O longa-metragem Manglehorn (David Gordon Green; 2014), um filme de ator, dependente de seu protagonista, não à toa interpretado por Al Pacino, narra a história de um homem frustrado, que leva a vida abrindo portas alheias, acidentalmente fechadas. Como chaveiro é bem sucedido, mas quando precisa abrir as portas da sua vida, continua preso ao passado.
Angelo Manglehorn (Al Pacino) tem um passado misterioso. Na narrativa presente, leva uma vida de chaveiro recluso em uma cidade pequena. Aos poucos, descobrimos em seus pensamentos em voz off e leituras de cartas que as escolhas feitas no passado o levaram a perder a mulher que amava, Clara. Tendo a gata Fannie como única companhia, na casa escura, vivem na clausura de um coração fechado. Manglehorn não vive no mesmo contexto que o filho, dono de uma empresa iluminada, que transmite um mundo vazio. Todas as sextas, vai ao banco e flerta com Dawn. Consumido pelo passado precisa aprender a conviver com o presente.
O protagonista vive uma rotina aparentemente normal, um homem que já teve suas conquistas, um filho, uma neta, uma gata, o próprio negócio, carro, casa e um barco. Um homem que poderia descansar desfrutando das companhias e corações que se abrem para ele. Manglehorn não consegue olhar para o que tem a sua volta. Há pessoas por toda parte, elas falam e para ele é apenas barulho que perturba suas lembranças doloridas, lamentadas. Preso no amor do passado, não ouve, não vê e não vive ao seu redor.
Manglehorn é um homem normal, com uma vida normal. E o que seria aqui normal? Seguir a vida e cumprir com os deveres do dia a dia. Você paga suas contas, preocupa-se com o bichinho de estimação, passeia com a neta, janta com o filho (discute com ele), pede um bolo de chocolate e, dentro da normalidade, é um homem normal.
Manglehorn é um homem normal, com uma vida normal. E o que seria aqui normal?
Segurando um urso de pelúcia, o pai aparece infantilizado frente ao filho. Com a neta, agora segurando o leão de pelúcia, é o momento em que o protagonista demonstra-se confortável, entregando-se ao mundo externo. Manglehorn é um bom homem, mas em algum momento deixou de ver a bondade do mundo.
Um amor que fica no prenúncio é o mais lindo e mais doloroso, é aquele que nunca vai ser futuro, mas permanece vivendo – sofrendo – todos os presentes. Uma relação que acaba antes do fim do amor é a verdadeira tragédia de uma vida. Amar sem doar-se é uma doença sem remédio.

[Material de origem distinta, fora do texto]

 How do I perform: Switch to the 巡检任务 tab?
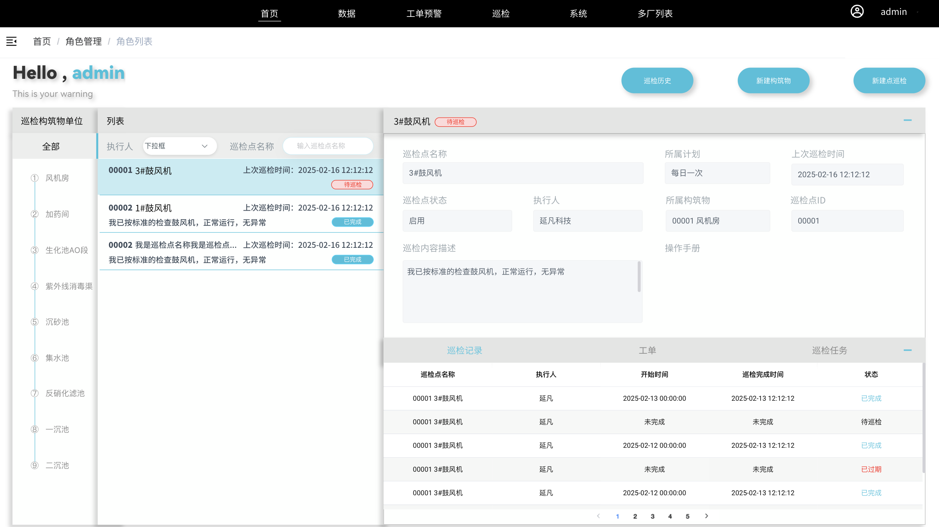pyautogui.click(x=829, y=350)
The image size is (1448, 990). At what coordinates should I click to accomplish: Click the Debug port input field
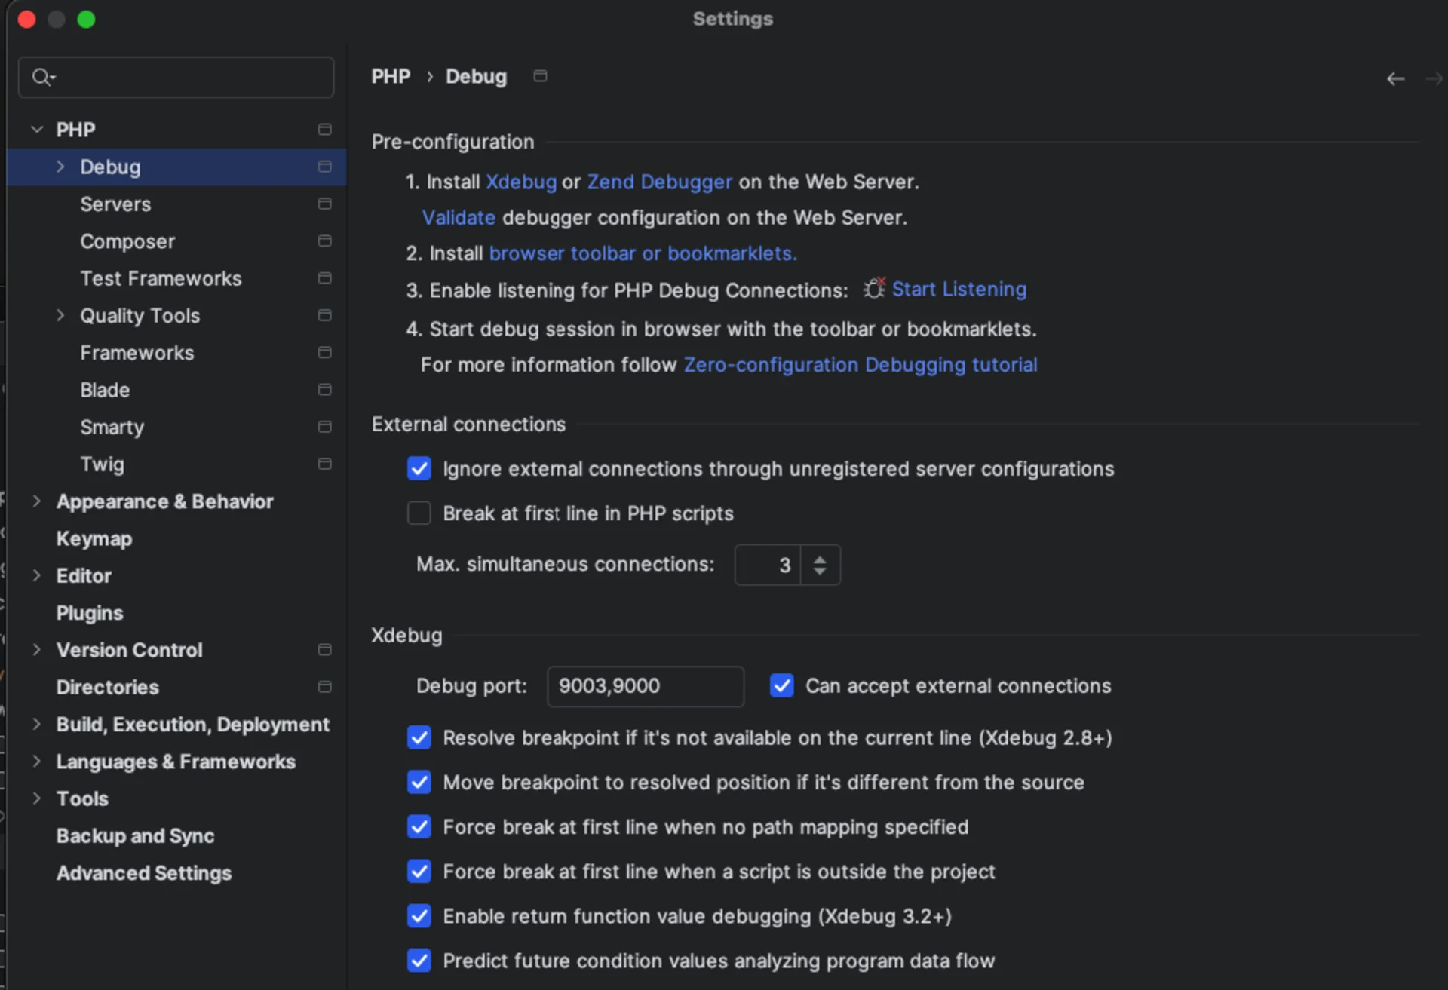[x=645, y=686]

O personagem de Al Pacino tenta sobreviver, marca um encontro, mas não está interessado em Dawn: fala de Clara, como ela era perfeita. Destrói o encontro. A acompanhante desculpa-se por não ser tão boa quanto Clara, ele concorda, pois ninguém é. Uma profunda tristeza encontrar um amor e não permanecer com ele, destruir as possibilidades de novos encontros, destruir aqueles que te encontram.
A gata Fannie engole uma chave e precisa passar por um procedimento cirúrgico para a retirada do objeto, algo que dói, machuca, não pertence, precisa ser retirado e cicatrizar. Alguns amores vivem como objetos engolidos, incomodam, machucam, é como passar por uma cirurgia e um dia sentir-se recuperado. Alguns morrem na mesa cirúrgica ou durante a recuperação, outros passam a vida com a chave dentro do peito, sem girar a maçaneta.
Procurando um final feliz para Manglehorn, o filme torna-se frágil em suas metáforas de recomeços. Um homem que passa mais de 40 anos fechado em si mesmo não abre as portas desfazendo-se de cartas e fotografias. As motivações do roteiro para “o seguir em frente” não são suficientes para um final feliz. Apesar do esforço, que até emociona esse coração clichê aqui, Manglehorn não me convence de seu fim lúdico.